* **PROBLEM TO SOLVE**: As you write out the lines from the one containing "Enable the Custom Actions checkbox" through the last line of the records, keep them exact and leave out pictures.

* **Stored data**:
++++
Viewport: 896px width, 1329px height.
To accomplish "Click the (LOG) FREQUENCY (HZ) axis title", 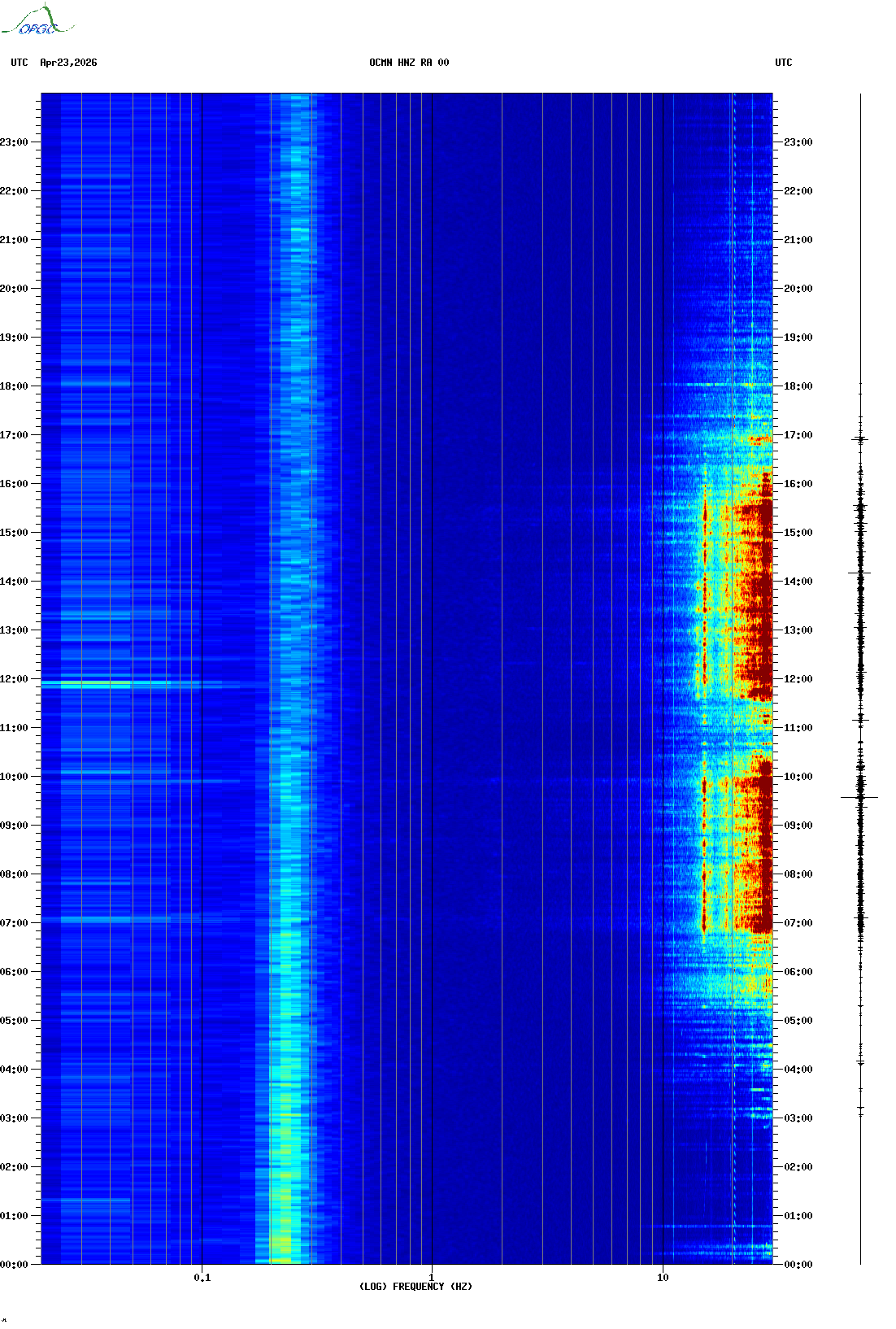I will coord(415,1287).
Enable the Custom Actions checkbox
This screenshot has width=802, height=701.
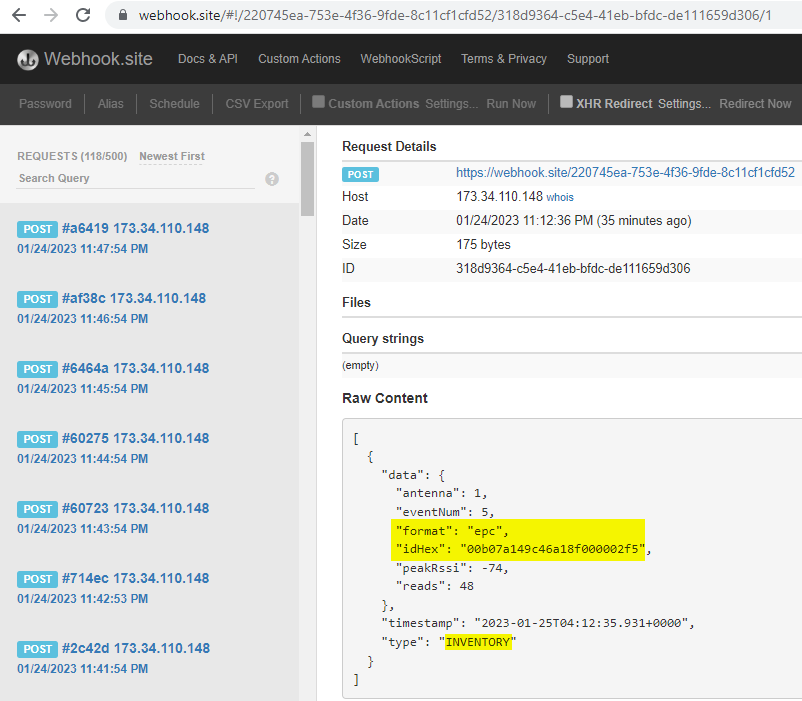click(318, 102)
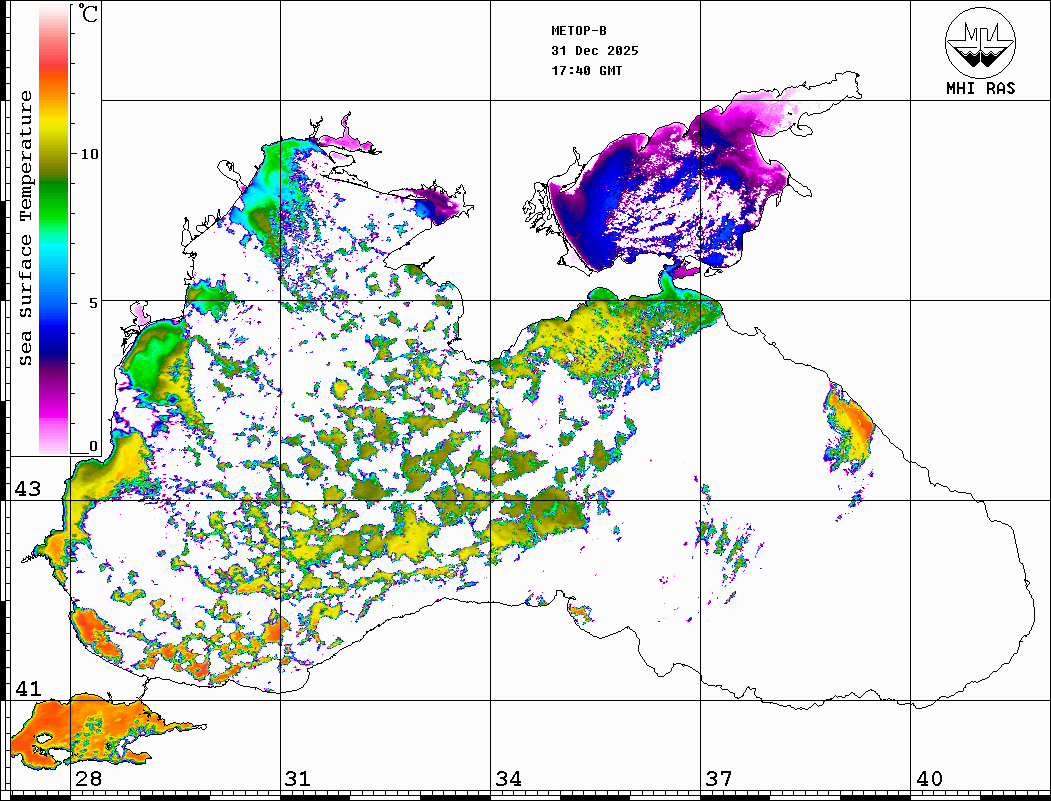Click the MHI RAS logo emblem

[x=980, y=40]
++++
* **EXPECTED ANSWER**:
Enable the Custom Actions checkbox
This screenshot has width=802, height=701.
click(318, 102)
Click the MHI RAS logo emblem

[x=980, y=40]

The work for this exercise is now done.